Оценив простую надежность плана, Буслаев благодарно кивнул и, прихрамывая, «мухой полетел» в туалет. Зеркало показало Мефу, что он похож на пообедавшего вампира. Подбородок, губы и даже зубы были в крови, однако, смыв ее и прополоскав рот, он убедился, что лицо пострадало мало. Синяк под левым глазом, похоже, ограничится легкой припухлостью. Нос не сломан, только ушиблен – он вовремя прикрыл лицо. Правда, подбородок побаливал от удара ботинком через руку и боль отдавалась в висках, но это мелочи. Мефу в жизни перепадало и сильнее.
– Погано выглядишь! Никто тебя не любит, никто не приголубит! Иди себе в лесочек, накройся лопушком! – пакостно сообщил кто-то.
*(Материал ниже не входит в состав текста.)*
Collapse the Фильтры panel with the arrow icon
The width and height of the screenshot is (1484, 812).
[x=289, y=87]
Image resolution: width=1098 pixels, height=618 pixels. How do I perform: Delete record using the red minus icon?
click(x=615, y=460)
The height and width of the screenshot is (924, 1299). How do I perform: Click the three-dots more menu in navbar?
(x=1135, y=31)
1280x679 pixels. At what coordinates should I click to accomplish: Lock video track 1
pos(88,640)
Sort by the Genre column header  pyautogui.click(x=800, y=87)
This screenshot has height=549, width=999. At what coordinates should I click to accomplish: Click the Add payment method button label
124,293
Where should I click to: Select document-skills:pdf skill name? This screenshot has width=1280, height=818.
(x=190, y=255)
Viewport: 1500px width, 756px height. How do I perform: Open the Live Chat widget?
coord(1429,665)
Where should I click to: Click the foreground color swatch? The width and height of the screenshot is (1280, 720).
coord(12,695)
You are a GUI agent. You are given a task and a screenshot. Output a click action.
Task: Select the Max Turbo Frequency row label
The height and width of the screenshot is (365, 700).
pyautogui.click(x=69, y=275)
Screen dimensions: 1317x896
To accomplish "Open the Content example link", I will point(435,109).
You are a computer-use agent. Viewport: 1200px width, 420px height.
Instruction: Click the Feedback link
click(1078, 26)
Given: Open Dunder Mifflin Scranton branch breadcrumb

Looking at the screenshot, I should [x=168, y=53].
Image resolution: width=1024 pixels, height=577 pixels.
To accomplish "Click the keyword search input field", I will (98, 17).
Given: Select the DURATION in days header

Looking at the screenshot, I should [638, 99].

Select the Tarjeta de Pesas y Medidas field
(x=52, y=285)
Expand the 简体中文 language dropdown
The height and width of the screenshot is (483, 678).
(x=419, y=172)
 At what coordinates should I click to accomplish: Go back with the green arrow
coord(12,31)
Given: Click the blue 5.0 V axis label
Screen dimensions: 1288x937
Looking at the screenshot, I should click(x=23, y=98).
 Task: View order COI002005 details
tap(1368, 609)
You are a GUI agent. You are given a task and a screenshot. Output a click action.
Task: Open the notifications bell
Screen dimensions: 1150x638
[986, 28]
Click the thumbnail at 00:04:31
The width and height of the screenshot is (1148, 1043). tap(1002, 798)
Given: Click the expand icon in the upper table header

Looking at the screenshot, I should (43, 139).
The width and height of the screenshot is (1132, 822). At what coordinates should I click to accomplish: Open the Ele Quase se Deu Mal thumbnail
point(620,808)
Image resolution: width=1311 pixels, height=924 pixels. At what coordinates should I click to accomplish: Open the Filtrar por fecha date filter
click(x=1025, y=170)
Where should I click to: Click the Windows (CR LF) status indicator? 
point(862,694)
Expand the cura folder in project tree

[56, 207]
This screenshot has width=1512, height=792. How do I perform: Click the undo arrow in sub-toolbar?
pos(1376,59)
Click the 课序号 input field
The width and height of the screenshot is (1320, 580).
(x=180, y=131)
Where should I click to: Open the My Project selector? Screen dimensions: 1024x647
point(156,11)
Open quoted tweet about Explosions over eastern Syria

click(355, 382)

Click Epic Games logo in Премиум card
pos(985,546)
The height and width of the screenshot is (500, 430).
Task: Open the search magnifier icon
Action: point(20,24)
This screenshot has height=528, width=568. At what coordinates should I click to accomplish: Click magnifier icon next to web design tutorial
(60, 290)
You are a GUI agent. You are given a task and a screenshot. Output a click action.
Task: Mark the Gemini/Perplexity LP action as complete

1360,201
Буслаев вскинул голову. На стене левее зеркала несколькими штрихами был нарисован противный гнутый человечек. Его стирали, закрашивали, но он все равно упорно появлялся. Меф узнал его – это был суккуб одной из простейших моделей. Полномочий забирать эйдосы у него нет. Не тот уровень. Его задача говорить каждому смотрящемуся в зеркало, что он урод и никому не нужен.
Меф брызнул в него водой, от которой туалетный человечек легко увернулся. На двухмерном пространстве стены он перемещался легко и ловко.
– Разговор есть! Тебе велят кое-что вернуть! Оно принадлежит мраку!
Буслаев нахмурился.
– Что вернуть? Силы?
Туалетный человечек скривил похожий на скобку рот.
– Другое! – лаконично ответил он.
– Кто конкретно велит?
Тот с многозначительной угрозой ткнул пальцем вниз, на кафель под раковиной.
– Мне ничего не передавали! Я ничего не брал! – заявил Меф.
Собеседник не ожидал иного ответа.
– Верни! – повторил он. – Хуже будет!
Меф с трудом сдержался, чтобы не врезать по стене кулаком. Он знал, что ничего не сможет сделать суккубу. Даже если разнесет туалет, тот будет приплясывать где-нибудь на потолке.
– А если не верну?
Тот провел большим пальцем по шее и высунул язык. Человека с перерезанным горлом он изображал ну очень убедительно.
Мост у «Киевской»
Чудеса света таковы, что нежелающих видеть их и верить в них они никогда ни в чем не убедят. Можно даже сказать, что каждое чудо разово и рассчитано на одного-единственного человека.
Записи Ирки
Когда Матвей вернулся к Ирке, она держала на коленях щенка и кормила его. Если в первые дни он еще балансировал между жизнью и смертью, то теперь тельце округлялось. Он решительно выбрал курс на жизнь. Щенок был еще слеп, но уже как-то узнавал хозяйку и повиливал хвостом. Дважды они слышали, как малыш пытается тявкать. Лай был похож на кашель, но все же лай.